### THE DATA
------
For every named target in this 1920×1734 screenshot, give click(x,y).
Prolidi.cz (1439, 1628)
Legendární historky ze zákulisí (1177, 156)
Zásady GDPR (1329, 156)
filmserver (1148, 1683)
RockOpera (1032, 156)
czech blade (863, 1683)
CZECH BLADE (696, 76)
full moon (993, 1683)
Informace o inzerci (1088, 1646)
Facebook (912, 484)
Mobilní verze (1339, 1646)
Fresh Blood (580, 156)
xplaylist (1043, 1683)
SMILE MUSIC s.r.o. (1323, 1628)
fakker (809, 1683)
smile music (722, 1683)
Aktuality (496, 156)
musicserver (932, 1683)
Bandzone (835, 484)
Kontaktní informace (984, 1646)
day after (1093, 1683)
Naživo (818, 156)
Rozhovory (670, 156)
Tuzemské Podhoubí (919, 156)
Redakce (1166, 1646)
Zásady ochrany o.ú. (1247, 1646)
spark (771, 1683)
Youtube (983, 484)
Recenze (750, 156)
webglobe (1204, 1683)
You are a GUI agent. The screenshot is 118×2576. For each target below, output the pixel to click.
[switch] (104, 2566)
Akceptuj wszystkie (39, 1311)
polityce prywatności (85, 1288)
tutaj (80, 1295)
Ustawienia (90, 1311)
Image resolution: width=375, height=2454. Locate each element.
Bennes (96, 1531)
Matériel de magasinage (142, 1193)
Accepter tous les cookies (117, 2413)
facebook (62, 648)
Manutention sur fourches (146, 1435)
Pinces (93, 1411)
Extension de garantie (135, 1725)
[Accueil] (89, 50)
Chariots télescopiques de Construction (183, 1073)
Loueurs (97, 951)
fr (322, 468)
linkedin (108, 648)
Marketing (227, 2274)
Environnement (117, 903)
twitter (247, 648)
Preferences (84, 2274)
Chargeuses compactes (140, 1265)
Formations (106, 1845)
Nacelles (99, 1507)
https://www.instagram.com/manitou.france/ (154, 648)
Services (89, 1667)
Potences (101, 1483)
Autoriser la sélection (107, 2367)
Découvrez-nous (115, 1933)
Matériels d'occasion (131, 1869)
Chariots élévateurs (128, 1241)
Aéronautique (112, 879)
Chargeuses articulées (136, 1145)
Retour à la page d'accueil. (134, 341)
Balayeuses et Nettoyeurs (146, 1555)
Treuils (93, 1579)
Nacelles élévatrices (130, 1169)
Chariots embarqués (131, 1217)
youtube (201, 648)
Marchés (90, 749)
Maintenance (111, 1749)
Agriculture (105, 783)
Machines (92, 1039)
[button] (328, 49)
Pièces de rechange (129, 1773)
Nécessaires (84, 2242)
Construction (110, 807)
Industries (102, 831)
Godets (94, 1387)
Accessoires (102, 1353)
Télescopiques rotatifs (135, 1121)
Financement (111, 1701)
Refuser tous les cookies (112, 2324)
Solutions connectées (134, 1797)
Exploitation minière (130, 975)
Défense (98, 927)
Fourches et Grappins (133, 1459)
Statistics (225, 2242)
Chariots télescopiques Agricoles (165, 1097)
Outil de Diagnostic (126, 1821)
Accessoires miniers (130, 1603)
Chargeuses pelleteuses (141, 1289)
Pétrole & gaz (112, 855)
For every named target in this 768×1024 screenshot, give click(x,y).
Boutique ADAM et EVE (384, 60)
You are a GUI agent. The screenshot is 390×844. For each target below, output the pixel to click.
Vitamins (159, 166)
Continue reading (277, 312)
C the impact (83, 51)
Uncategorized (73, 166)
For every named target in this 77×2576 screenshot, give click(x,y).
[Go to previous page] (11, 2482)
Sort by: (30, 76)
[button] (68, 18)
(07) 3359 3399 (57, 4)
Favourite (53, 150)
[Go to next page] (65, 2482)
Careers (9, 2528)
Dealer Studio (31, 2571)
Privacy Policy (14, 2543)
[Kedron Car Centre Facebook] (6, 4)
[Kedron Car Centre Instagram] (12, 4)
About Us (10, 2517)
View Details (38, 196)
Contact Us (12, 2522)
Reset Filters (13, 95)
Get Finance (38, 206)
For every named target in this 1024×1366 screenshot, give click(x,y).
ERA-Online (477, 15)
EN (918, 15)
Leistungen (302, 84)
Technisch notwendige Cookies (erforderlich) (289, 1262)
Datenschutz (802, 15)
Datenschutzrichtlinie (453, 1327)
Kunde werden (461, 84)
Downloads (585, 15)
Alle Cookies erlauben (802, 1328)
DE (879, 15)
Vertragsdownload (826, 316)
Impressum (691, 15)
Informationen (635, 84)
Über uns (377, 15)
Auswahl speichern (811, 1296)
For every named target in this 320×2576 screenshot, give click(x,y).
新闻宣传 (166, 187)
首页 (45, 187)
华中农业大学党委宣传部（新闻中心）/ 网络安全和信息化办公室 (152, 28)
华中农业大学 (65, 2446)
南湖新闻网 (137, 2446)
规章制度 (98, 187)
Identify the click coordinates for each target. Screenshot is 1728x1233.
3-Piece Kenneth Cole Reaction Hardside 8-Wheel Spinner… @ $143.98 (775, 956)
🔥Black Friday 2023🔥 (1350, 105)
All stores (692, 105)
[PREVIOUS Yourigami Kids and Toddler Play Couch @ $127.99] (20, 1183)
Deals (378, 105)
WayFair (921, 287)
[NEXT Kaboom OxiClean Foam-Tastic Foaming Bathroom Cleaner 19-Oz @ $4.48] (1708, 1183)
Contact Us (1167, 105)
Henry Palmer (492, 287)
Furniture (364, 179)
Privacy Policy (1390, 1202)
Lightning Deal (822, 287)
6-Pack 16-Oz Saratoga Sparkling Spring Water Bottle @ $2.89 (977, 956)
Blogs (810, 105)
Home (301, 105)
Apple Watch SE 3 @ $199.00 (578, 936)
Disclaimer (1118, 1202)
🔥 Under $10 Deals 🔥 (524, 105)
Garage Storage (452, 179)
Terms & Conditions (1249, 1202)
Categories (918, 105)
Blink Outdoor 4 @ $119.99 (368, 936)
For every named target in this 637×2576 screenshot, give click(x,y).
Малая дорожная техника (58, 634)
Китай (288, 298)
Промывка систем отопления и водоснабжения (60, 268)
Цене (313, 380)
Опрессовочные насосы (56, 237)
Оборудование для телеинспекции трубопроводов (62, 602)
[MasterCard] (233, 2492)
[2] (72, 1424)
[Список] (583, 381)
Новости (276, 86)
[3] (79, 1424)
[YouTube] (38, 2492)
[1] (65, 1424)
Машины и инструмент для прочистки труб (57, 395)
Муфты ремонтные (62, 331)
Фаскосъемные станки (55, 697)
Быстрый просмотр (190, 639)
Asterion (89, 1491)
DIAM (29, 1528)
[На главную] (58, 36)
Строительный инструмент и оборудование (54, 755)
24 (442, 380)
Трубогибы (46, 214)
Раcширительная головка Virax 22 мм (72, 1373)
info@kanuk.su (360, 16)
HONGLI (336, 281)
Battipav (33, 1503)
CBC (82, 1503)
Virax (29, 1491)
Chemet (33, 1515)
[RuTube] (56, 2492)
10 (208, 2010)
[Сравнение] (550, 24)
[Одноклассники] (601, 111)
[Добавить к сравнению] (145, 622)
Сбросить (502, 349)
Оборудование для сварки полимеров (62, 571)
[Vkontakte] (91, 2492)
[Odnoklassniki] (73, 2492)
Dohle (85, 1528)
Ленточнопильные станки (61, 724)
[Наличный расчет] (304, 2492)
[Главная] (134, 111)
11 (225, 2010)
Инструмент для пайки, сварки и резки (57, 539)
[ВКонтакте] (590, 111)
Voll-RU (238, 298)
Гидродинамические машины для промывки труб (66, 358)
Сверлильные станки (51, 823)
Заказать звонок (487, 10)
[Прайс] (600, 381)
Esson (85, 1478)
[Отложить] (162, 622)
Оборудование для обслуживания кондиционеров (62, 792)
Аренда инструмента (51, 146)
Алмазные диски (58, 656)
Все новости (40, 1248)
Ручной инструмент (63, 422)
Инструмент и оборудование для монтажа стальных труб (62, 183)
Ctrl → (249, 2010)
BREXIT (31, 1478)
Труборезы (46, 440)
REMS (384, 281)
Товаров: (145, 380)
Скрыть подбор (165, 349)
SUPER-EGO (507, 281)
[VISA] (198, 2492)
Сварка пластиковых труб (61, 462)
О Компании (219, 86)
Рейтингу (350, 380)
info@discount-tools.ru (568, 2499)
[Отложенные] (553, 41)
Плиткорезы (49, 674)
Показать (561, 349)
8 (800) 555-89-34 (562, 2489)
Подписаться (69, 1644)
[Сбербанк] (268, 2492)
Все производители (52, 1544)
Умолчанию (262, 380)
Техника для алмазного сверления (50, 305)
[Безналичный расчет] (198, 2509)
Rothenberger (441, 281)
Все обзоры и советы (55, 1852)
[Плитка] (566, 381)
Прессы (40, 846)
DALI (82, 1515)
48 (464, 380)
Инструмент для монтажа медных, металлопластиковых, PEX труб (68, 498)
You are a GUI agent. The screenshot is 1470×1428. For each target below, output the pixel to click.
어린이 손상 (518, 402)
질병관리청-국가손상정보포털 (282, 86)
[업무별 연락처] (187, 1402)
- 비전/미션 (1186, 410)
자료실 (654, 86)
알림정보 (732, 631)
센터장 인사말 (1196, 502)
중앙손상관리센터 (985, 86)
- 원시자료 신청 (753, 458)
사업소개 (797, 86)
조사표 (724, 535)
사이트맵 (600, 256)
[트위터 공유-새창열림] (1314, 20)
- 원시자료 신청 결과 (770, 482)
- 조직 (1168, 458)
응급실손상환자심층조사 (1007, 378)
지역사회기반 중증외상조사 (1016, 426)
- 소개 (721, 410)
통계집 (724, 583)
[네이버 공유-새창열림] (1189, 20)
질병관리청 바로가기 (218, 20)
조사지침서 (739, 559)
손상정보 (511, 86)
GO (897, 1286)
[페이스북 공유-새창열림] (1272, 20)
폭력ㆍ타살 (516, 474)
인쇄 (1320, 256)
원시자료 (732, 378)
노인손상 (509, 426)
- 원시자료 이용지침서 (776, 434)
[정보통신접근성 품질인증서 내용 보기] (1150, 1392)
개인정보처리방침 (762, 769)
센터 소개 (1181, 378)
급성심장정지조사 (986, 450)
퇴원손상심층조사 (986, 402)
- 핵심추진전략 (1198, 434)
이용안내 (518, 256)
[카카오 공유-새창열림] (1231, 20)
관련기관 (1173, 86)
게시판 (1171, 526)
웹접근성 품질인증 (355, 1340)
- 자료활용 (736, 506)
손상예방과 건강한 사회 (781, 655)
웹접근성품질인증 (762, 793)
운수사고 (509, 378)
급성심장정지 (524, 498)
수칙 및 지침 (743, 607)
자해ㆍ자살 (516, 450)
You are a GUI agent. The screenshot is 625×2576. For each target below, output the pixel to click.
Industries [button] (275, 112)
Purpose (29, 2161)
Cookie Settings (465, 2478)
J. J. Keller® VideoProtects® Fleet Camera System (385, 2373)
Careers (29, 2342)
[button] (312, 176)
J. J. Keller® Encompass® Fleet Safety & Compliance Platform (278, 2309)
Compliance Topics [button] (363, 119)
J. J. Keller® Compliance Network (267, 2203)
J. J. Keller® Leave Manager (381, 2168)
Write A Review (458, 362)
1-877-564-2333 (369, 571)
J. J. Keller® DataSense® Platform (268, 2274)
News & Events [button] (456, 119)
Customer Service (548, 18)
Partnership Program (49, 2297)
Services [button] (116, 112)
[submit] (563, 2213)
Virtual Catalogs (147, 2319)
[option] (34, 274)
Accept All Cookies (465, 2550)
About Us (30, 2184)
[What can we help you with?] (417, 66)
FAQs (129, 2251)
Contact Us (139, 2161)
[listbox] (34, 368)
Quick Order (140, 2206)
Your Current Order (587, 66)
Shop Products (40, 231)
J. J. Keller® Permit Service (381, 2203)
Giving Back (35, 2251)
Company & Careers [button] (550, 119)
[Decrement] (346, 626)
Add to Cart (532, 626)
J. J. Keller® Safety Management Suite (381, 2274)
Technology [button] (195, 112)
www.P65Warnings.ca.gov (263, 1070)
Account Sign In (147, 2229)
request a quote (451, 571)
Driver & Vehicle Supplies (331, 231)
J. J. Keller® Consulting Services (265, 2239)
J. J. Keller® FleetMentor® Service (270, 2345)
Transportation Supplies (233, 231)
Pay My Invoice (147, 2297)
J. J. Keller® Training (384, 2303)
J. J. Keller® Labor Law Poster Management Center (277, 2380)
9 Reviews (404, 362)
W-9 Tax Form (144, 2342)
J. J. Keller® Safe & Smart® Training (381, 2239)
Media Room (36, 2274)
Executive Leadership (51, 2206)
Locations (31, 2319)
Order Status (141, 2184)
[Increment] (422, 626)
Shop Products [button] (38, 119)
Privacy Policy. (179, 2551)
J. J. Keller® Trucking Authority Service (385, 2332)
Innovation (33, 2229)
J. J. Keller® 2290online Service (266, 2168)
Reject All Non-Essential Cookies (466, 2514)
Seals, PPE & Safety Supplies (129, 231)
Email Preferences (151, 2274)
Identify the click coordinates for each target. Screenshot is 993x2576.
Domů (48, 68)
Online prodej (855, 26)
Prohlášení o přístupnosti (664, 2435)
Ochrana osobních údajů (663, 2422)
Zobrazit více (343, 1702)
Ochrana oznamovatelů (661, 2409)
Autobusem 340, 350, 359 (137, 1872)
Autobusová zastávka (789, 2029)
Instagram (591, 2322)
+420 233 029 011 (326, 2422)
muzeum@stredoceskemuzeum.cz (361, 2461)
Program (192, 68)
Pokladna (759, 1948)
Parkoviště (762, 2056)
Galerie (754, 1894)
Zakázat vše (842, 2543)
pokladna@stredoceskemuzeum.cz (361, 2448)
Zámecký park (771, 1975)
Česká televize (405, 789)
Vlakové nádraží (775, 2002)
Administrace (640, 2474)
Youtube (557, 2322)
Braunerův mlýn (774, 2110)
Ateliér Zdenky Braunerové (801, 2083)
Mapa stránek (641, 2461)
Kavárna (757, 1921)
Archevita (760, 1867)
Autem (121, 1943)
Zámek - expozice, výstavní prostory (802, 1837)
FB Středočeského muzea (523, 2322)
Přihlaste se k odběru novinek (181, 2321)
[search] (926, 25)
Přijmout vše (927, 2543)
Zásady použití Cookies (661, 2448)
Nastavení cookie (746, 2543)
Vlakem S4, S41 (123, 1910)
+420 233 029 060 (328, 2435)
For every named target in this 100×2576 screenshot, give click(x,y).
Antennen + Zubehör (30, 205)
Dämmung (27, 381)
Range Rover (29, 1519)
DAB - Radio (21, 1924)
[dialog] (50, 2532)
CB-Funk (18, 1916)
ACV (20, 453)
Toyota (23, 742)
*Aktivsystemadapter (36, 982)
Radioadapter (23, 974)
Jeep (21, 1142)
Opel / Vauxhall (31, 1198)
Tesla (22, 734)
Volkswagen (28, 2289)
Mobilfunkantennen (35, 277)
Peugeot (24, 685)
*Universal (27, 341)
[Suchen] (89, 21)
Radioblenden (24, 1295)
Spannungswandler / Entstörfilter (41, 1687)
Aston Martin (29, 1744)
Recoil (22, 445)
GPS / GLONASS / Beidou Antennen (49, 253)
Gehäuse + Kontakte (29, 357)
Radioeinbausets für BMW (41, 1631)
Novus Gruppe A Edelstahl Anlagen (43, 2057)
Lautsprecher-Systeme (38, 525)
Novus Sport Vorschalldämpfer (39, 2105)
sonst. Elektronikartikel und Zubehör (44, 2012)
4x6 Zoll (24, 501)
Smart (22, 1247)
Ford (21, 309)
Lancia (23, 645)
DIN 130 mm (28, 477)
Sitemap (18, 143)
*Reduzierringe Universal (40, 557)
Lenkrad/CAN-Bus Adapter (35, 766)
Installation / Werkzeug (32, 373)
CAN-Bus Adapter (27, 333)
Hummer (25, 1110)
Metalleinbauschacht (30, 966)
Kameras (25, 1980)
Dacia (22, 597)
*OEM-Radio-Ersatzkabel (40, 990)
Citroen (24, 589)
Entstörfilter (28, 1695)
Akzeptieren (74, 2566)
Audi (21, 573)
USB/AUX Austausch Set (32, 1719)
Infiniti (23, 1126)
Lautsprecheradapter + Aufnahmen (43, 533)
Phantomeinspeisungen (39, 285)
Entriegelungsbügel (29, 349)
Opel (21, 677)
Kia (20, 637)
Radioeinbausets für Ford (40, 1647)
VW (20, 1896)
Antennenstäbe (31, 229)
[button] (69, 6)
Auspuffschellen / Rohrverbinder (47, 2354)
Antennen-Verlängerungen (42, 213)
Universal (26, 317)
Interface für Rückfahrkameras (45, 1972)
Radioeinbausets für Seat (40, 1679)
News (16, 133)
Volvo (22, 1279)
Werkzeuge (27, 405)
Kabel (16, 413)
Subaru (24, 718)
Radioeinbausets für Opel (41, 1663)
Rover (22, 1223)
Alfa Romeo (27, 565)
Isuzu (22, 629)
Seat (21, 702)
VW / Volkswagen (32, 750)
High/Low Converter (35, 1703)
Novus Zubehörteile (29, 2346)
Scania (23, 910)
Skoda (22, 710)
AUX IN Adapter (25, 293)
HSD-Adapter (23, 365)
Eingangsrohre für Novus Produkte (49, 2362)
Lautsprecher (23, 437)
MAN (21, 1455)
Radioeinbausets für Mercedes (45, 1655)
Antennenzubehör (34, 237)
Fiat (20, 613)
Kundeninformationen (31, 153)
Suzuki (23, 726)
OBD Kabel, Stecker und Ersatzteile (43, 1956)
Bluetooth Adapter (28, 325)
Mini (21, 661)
------
### TASK INSTRUCTIONS
Print exactly the lines above, between the one holding "News & Events [button] (456, 119)" and the one holding "Shop Products (40, 231)", inclusive, and nothing besides.

### PROBLEM SOLUTION
News & Events [button] (456, 119)
Customer Service (548, 18)
Partnership Program (49, 2297)
Services [button] (116, 112)
[submit] (563, 2213)
Virtual Catalogs (147, 2319)
[option] (34, 274)
Accept All Cookies (465, 2550)
About Us (30, 2184)
[What can we help you with?] (417, 66)
FAQs (129, 2251)
Contact Us (139, 2161)
[listbox] (34, 368)
Quick Order (140, 2206)
Your Current Order (587, 66)
Shop Products (40, 231)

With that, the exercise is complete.